I doubt any conservative could be comfortable with the solution that Congress and the White House has arrived at to avoid what everyone seems to agree would be a financial meltdown of our banking and investment system.

The economic life of our nation is driven as much by emotion as by hard facts. Even the now unlamented Alan Greenspan, former Chairman of the Federal Reserve, spoke of “irrational exuberance” at one point. He was, in retrospect, part of the problem.

What Devine’s succinct review of the two Bush terms in office reveals is a total indifference to any fiscal prudence or restraint. Bush never vetoed a spending bill until after the 2006 midterm elections when Republicans lost control of Congress.

It should be noted, however, that the current financial crisis is almost entirely a Democrat creation, put in place during the Clinton years, based on the belief that poor people have some kind of right to live in homes that they can’t afford. It forced Fannie Mae and Freddie Mac to abandon prudent procedures. Both parties, though, can share the blame for the Sarbanes-Oxley Act that distorted accounting practices in the wake of the Enron scandal.
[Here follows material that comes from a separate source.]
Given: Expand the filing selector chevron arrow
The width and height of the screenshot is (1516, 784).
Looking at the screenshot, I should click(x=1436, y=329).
A lot of politicians and other people combined to create the present mess, but a President puts the imprint of his personality and policies on the mood of a nation. The message too many Americans got was like the famous New Orlean’s motto, “Laissez le bon temps roulez.” Let the good times roll.

In 2005, the good times ended for New Orleans courtesy of Hurricane Katrina. No matter who is elected, the “good times” for the nation is ending as the Bush Administration begins to pack and make ready to leave.

Political parties are guided by fairly identifiable ideologies. When the Republicans abandoned theirs to become in effect Democrats, they betrayed conservative principles and opened the doors of power to a Democrat Party that ill-serves our present and future needs.

1 comment:

Unknown said...

I was commenting to a friend that I am Republican. To which he said Republicans are bad because Bush Jr. and such were republicans and made huge mistakes.

I told him I did not see Bush Jr. as a republican noor Mcain.

Anyone can call them selves anything but it does not mean its accurate.


The conservative bar has been set by great leaders such as Reagan, and others of the establishment. Persons who can rightly claim to be Republicans because they express thse values abundantly.


Bush gave $600 back to stimulate economic activity, when all it did was go to gas mostly. Thats as far from conservative wisdom as you can get. Even further still is bailing out and rewarding bad business practices.

If he cut the capital gains tax, rewarded good business practicess. Slahed Corporate taxes, income taxes, and things across the board. That would be a stimulus for all sorts of enterprises.

I would go further to scrap whole government departments that do nothing meaningful. Like the Dept. of Education and such. Those would all be history along with the taxes needed to fund them.

Over taxing the good guys, to reward the bad guys is definatly a strange play?